Commodities como o petróleo são negociadas no mercado internacional a preços comerciais, que geralmente estão acima de seus preços de produção, gerando lucros extraordinários para seus produtores. Esse lucro extraordinário é chamado de renda da terra ou renda mineral, e pode ser de diferentes tipos, dependendo do nível de produtividade da terra ou dos depósitos: renda absoluta, renda diferencial I e II, ou simples renda de monopólio. [2]

A apropriação dessa renda extraordinária – que não vem dos lucros médios gerados pelo capital industrial petrolífero – é objeto de uma luta feroz entre os atores econômicos internos (capital privado não petrolífero). Esse capital privado não petrolífero, tanto nacional quanto estrangeiro, caracteriza-se por uma baixa composição orgânica, o que o torna dependente da apropriação da renda petrolífera para poder aumentar seu valor a taxas de lucro médias, compensando assim os altos custos gerados pelos baixos níveis de produtividade. Dado que o Estado venezuelano é o meio através do qual é definido o curso tomado pelo fluxo da renda em direção ao capital como um todo, a luta entre os diferentes partidos da burguesia e as potências estrangeiras pelo controle político do aparato estatal é uma característica preponderante de nossa sociedade.
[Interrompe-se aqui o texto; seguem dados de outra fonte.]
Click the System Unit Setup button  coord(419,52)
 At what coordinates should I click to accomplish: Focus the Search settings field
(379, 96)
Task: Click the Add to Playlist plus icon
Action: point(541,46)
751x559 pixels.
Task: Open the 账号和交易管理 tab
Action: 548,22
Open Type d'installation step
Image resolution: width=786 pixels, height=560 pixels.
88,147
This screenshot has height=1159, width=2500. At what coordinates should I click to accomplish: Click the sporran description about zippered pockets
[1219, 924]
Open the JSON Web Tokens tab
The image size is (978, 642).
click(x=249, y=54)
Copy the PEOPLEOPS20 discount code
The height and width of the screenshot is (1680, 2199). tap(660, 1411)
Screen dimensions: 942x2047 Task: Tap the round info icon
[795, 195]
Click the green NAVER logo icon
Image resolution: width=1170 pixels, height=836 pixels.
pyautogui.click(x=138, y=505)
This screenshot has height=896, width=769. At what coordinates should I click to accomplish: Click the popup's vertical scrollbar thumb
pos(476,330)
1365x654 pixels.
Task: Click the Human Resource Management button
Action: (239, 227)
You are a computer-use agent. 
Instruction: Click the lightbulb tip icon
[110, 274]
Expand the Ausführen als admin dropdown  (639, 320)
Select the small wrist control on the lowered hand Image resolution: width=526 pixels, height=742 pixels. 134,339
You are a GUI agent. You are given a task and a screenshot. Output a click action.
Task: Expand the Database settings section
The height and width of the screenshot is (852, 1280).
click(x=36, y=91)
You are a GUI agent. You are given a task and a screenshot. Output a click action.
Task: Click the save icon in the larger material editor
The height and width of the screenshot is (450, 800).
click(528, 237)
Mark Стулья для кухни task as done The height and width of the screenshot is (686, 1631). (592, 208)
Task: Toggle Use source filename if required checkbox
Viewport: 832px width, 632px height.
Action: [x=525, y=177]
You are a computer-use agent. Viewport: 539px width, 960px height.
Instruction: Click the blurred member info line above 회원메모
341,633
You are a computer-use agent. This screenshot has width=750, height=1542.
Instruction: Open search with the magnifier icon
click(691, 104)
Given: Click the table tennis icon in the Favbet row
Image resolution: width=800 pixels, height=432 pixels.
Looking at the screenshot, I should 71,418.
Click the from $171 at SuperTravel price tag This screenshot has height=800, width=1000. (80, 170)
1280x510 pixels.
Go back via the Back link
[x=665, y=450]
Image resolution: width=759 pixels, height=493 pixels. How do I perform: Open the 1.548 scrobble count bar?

A vitória de Hugo Chávez em 1998, ocorrida após mais de 20 anos de crise dessa forma parasitária de acumulação de capital, foi marcada por um período de contração aguda da renda petrolífera e a imposição de políticas neoliberais. Os governos da época aplicaram um ajuste agressivo e antipopular caracterizado por privatizações, desregulamentação do mercado de trabalho e liberalização de preços, entre outras medidas de choque.

O governo de Hugo Chávez propôs conter o avanço da agenda de privatização, que tinha como alvo essencial a indústria do petróleo e o desmantelamento do chamado “Estado Social”. No entanto, fez isso relançando a mesma base econômica rentista e dependente, apoiada por uma estratégia internacional de recuperação dos preços do petróleo. Nesse sentido, a administração de Chávez não tentou mudar a especificidade do processo de exploração capitalista na Venezuela, mas se apoiou nele para promover um programa de conteúdo “nacionalista e social”, visando fortalecer o papel do Estado na economia e garantir uma série de direitos sociais à população, após os desastrosos efeitos do vórtice neoliberal das décadas de 80 e 90. [3]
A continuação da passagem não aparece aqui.